Проекция, а ведет себя, как настоящий. Игорю от мысли этой горько-сладко делается. И тревожней еще.

— Снег закончился, мороз давит. Этой ночью минус десять обещают. Ты же замерзаешь сейчас где-то.

— Забываешь: меня греют шестьдесят тысяч, — замечает рыжий. Выхватывает откуда-то из-под белоснежного купола недопитое шампанское, ковыляет с бутылкой к сиденьям, пробираясь сквозь юбки, падает рядом.

— Блядь, — каркас из колец с натянутой по ним тканью встает перед ним несколькими экранами. Сергей разводит руками. — Капитан, а можно как-то... деактивировать эти щиты?

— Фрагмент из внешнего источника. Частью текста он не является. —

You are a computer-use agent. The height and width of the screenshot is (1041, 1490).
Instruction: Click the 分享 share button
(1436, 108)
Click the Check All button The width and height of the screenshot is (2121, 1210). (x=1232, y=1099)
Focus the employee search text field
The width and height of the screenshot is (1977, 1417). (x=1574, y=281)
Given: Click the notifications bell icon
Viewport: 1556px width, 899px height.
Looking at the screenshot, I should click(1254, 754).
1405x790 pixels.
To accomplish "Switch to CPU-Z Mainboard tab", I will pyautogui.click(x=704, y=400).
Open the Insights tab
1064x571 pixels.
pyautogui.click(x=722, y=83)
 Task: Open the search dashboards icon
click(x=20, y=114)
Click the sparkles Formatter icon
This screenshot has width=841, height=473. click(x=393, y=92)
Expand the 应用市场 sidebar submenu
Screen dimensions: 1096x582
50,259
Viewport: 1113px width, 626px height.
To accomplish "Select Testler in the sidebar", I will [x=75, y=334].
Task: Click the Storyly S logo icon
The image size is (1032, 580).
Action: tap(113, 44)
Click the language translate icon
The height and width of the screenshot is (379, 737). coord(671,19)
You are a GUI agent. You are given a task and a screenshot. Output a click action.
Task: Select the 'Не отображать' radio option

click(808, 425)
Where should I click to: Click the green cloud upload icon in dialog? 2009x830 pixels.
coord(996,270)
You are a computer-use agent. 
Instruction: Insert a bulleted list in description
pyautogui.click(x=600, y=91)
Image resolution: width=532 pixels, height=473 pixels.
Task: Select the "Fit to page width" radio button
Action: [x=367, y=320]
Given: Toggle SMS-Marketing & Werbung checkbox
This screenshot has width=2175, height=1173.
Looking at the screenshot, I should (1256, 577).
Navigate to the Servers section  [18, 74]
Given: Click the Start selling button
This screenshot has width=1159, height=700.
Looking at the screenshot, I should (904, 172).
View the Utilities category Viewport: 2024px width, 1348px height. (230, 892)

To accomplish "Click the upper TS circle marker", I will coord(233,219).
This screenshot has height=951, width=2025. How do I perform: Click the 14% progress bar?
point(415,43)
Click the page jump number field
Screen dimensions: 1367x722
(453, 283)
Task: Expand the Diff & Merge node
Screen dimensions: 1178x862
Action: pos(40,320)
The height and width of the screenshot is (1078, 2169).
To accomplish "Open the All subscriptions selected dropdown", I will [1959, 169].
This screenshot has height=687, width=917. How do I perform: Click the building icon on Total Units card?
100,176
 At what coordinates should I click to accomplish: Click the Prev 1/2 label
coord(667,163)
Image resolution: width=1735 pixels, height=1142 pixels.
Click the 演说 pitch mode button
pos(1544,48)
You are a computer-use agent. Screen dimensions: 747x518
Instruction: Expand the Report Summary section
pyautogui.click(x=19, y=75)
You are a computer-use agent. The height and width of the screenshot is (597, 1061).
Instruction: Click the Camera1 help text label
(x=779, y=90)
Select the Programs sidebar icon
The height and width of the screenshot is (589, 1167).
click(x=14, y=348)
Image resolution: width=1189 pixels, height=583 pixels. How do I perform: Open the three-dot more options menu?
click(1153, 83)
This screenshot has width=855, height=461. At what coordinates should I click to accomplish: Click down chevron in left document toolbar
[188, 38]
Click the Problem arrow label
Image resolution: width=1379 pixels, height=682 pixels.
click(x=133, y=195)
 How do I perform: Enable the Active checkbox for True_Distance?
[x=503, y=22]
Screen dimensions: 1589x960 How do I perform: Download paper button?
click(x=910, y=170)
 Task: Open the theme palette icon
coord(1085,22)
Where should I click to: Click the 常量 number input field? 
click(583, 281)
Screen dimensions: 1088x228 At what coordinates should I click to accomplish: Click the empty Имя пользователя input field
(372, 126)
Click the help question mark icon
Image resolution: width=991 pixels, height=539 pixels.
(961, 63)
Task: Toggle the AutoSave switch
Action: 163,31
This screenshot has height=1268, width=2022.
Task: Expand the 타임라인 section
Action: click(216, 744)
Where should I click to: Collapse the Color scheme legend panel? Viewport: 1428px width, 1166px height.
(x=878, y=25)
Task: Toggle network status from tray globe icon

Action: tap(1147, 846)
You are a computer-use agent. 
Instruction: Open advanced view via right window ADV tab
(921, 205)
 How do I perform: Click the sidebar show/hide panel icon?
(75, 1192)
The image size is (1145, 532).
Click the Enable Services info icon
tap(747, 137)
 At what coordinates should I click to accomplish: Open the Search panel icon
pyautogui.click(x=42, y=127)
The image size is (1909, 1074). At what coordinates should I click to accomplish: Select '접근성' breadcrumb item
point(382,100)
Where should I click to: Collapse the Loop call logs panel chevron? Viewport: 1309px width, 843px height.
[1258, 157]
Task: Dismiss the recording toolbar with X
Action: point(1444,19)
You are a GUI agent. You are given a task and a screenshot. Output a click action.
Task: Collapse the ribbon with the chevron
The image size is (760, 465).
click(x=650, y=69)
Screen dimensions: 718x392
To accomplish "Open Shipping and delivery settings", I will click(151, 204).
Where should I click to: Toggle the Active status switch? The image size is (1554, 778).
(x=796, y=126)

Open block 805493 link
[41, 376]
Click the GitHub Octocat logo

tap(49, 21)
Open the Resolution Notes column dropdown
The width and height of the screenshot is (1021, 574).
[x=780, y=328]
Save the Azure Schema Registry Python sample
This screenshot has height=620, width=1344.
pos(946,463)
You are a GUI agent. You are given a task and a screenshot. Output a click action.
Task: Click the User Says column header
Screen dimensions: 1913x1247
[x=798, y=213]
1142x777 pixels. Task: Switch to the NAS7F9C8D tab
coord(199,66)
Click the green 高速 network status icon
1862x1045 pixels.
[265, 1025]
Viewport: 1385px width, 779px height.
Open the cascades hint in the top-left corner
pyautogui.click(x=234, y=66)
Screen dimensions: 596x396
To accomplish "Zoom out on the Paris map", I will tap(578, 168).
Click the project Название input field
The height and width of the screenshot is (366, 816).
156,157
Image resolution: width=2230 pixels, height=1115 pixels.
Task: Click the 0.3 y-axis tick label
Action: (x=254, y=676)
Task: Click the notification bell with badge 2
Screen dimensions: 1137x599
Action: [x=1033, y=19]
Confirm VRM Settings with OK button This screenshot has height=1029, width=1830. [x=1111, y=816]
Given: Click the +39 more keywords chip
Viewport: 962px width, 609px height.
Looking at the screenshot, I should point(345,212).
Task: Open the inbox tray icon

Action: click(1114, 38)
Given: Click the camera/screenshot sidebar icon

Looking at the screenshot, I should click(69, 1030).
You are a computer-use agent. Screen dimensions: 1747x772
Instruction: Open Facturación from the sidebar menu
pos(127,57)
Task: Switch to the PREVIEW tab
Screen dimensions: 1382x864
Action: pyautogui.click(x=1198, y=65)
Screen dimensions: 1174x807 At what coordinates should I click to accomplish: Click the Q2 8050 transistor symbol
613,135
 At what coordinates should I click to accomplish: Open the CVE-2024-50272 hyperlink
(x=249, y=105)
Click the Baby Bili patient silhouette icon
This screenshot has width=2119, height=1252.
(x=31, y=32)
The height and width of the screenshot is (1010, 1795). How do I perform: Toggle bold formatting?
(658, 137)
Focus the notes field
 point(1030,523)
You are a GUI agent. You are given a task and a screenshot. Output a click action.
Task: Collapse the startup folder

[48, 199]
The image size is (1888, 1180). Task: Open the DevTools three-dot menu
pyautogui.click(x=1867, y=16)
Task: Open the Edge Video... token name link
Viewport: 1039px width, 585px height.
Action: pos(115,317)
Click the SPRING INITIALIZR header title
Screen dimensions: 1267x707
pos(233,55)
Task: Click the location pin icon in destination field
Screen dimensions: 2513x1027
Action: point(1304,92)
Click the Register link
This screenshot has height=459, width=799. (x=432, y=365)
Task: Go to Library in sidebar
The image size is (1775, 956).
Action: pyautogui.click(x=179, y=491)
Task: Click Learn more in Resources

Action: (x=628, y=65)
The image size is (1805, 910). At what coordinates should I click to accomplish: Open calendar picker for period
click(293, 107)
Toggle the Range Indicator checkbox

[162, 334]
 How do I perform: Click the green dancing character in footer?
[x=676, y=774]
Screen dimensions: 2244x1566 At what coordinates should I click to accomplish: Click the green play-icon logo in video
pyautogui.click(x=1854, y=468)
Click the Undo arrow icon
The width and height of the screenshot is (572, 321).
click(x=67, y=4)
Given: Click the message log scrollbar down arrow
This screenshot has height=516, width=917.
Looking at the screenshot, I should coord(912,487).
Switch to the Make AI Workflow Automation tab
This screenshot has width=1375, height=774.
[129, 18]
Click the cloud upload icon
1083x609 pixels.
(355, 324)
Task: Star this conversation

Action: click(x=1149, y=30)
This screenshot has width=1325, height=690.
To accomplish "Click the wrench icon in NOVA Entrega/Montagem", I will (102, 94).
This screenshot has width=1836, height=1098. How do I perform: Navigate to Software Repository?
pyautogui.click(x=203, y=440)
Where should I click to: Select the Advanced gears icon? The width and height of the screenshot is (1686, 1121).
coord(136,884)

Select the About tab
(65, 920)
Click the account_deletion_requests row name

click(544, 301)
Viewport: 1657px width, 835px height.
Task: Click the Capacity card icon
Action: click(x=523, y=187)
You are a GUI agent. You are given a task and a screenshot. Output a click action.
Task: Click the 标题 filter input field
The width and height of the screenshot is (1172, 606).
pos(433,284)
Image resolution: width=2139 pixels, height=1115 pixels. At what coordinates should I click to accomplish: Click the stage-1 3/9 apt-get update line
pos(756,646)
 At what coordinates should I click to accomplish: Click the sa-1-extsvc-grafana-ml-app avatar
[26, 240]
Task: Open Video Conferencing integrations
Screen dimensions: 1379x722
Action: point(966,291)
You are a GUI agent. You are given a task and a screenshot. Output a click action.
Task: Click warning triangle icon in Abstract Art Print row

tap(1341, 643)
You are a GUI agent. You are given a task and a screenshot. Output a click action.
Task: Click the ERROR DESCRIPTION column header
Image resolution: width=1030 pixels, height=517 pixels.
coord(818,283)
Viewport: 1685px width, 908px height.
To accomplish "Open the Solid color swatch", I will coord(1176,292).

Игорь вспоминает костюм, который был на Сергее в их встречу в галерее.

— О! Люблю его. Правда после свидания в твоем подъезде пришлось его выбросить. Не подлежал восстановлению, – пьет прямо из горлышка.

— Я теряю тебя. Теряю тебя, воробушек.

Вырывается само. И удивляет — ожидаемо больно, неожиданно легко.

— Может, я этого и хотел? Может, в этом и состоял план? — отвечает Сергей после паузы. — И подсказки ты не нашел, потому что я ее не оставил. Рубашка и ладони — только прощание. Напоминание о следах, оставленных внутри.

— Я их и так вряд ли забуду. Каждое слово помню, будто было вчера.

— Оно и было вчера, — эта мягкая, покорная, смиренная улыбка режет сердце острее любого ножа. Разумовский отворачивается, смотрит перед собой и произносит, кажется, что-то непонятное. — Why… She, — выдыхает тихо, хрипло, скорее, говорит, чем напевает, — had to go I don’t know, She wouldn’t say…

I

Said

Something wrong

Now I long for yesterday…

Гром открывает глаза, подпертый с обеих сторон другими пассажирами, стиснутый чужими жизнями, чужими судьбами, в каждой из которых для него нет места.

Yesterday…

Разбудившая его мелодия на звонке чьего-то гаджета не умолкает.

Love was such an easy game to play

Now I need a place to hide away

Oh I believe in yesterday…

— С вами все в порядке?

Игорь удивленно оборачивается к сидящей рядом девушке.